AVAILABLE DATA »

══════════════════════════════

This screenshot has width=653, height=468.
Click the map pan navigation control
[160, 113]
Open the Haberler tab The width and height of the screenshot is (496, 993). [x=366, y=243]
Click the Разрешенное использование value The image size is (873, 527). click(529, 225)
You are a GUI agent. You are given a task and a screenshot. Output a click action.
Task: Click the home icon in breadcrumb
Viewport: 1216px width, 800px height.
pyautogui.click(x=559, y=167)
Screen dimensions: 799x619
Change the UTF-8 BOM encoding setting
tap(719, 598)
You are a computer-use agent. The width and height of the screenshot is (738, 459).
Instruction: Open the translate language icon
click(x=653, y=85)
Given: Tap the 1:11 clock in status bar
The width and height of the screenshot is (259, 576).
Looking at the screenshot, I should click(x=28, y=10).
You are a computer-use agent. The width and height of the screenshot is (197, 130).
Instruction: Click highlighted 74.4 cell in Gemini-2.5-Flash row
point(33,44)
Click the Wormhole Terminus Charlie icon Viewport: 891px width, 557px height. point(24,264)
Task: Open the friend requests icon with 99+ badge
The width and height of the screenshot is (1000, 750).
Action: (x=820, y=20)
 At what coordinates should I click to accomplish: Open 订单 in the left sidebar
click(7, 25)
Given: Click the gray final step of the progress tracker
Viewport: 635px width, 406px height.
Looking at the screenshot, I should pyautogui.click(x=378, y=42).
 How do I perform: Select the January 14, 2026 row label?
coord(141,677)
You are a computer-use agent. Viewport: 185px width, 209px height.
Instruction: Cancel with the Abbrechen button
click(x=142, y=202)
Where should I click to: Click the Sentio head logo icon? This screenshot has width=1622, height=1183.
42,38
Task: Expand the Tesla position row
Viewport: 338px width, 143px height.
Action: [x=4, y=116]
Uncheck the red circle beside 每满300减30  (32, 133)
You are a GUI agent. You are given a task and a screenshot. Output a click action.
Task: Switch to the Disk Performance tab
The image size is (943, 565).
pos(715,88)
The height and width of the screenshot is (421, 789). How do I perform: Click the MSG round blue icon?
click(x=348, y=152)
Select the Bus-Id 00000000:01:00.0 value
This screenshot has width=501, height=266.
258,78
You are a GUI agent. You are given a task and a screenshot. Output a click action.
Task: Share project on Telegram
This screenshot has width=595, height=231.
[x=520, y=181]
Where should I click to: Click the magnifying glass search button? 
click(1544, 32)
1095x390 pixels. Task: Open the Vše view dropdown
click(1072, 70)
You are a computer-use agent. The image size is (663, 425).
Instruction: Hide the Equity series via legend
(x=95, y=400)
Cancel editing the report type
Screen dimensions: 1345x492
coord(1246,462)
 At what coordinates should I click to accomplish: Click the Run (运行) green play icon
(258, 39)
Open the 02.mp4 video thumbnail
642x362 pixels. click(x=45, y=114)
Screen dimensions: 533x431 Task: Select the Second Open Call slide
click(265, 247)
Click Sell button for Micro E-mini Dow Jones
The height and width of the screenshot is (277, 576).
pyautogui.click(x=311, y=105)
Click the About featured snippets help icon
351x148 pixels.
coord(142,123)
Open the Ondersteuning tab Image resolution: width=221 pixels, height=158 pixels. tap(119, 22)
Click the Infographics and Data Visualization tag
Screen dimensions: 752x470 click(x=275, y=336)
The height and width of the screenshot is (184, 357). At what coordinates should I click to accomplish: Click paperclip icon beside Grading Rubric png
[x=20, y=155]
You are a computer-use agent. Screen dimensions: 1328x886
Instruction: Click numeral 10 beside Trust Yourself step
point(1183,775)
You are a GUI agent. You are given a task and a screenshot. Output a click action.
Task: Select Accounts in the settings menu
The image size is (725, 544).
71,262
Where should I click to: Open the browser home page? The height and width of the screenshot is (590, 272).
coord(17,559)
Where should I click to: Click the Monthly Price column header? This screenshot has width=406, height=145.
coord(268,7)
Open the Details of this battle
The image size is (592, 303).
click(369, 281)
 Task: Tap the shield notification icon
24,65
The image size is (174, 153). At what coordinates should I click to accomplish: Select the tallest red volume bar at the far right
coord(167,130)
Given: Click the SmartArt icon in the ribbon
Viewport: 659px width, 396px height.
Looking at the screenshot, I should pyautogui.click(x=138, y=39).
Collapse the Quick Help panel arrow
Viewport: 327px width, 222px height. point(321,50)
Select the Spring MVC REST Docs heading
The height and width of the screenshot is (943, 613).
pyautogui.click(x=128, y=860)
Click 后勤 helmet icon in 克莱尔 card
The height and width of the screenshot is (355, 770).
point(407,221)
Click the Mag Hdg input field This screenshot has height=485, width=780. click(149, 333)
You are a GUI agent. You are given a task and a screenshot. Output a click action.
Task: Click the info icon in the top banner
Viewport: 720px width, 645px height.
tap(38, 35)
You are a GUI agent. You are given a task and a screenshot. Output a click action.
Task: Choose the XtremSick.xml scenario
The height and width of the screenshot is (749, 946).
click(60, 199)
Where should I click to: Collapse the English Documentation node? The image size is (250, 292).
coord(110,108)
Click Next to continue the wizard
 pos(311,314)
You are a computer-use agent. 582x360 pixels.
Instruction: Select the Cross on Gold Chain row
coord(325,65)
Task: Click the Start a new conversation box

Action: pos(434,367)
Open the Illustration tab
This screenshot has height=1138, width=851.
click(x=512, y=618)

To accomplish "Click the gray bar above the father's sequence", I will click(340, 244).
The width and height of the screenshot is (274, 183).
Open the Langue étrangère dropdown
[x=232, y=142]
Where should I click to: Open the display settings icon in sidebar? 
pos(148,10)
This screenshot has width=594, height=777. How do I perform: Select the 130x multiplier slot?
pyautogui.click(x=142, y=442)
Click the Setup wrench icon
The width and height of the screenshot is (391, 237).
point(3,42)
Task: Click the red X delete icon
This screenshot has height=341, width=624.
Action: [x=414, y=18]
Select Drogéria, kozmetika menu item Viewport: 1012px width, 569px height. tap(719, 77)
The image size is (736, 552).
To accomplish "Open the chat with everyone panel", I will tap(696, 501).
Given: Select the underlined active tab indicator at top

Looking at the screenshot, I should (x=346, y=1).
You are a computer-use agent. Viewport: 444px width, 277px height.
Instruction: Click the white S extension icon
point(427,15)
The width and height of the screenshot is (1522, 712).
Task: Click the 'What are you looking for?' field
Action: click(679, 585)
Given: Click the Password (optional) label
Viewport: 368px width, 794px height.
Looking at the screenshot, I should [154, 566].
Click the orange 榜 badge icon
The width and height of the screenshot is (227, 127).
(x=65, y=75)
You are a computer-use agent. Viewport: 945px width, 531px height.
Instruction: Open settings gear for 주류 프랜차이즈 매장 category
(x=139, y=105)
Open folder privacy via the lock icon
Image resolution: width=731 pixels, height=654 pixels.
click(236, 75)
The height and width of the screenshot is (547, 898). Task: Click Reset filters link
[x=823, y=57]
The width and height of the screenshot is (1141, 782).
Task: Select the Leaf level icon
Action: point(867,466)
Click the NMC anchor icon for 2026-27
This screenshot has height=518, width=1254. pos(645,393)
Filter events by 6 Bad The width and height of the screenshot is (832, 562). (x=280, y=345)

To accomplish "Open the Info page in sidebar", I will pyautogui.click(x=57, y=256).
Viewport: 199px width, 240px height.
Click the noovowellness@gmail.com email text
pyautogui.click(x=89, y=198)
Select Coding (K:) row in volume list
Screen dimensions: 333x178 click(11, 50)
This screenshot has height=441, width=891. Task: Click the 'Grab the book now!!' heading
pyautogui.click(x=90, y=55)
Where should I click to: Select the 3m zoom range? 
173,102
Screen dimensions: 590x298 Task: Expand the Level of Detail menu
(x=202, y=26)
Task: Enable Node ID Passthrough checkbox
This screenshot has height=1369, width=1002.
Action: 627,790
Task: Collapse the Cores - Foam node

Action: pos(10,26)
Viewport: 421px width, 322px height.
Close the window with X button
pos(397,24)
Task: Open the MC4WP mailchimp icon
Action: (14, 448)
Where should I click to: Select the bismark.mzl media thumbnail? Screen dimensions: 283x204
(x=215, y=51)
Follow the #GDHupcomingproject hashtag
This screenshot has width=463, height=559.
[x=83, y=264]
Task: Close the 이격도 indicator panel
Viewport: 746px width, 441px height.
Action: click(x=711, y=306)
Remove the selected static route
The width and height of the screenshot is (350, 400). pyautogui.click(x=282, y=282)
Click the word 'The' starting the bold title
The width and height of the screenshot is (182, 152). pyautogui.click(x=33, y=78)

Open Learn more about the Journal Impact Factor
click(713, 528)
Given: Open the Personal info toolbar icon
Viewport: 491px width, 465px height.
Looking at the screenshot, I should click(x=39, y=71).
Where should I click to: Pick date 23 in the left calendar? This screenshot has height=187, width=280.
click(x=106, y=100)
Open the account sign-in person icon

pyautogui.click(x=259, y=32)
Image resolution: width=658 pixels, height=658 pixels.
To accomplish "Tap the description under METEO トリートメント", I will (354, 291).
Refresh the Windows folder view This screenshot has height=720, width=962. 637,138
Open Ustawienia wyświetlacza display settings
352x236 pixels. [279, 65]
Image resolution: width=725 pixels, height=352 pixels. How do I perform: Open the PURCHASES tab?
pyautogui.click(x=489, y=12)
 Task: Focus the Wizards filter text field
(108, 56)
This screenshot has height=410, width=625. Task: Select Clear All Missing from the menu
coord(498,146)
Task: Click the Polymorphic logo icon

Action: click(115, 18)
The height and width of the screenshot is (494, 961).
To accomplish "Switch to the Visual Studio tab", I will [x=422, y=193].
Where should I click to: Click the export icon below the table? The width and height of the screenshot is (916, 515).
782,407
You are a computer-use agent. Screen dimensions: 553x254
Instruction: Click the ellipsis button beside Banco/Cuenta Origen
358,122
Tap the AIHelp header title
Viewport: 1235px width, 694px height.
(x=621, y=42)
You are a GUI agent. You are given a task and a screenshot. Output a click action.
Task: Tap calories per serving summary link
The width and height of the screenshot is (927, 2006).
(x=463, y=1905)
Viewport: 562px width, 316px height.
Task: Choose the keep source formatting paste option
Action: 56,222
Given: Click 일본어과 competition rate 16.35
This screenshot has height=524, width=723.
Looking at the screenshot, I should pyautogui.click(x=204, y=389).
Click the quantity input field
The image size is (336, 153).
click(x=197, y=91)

══════════════════════════════

YOUR ASSIGNMENT »
In the entries above, find the line containing "The width and height of the screenshot is (927, 2006).". Set down that line and every line after it through the last one, exactly and alone.

SOLUTION TO THE EXERCISE »
The width and height of the screenshot is (927, 2006).
(x=463, y=1905)
Viewport: 562px width, 316px height.
Task: Choose the keep source formatting paste option
Action: 56,222
Given: Click 일본어과 competition rate 16.35
This screenshot has height=524, width=723.
Looking at the screenshot, I should pyautogui.click(x=204, y=389).
Click the quantity input field
The image size is (336, 153).
click(x=197, y=91)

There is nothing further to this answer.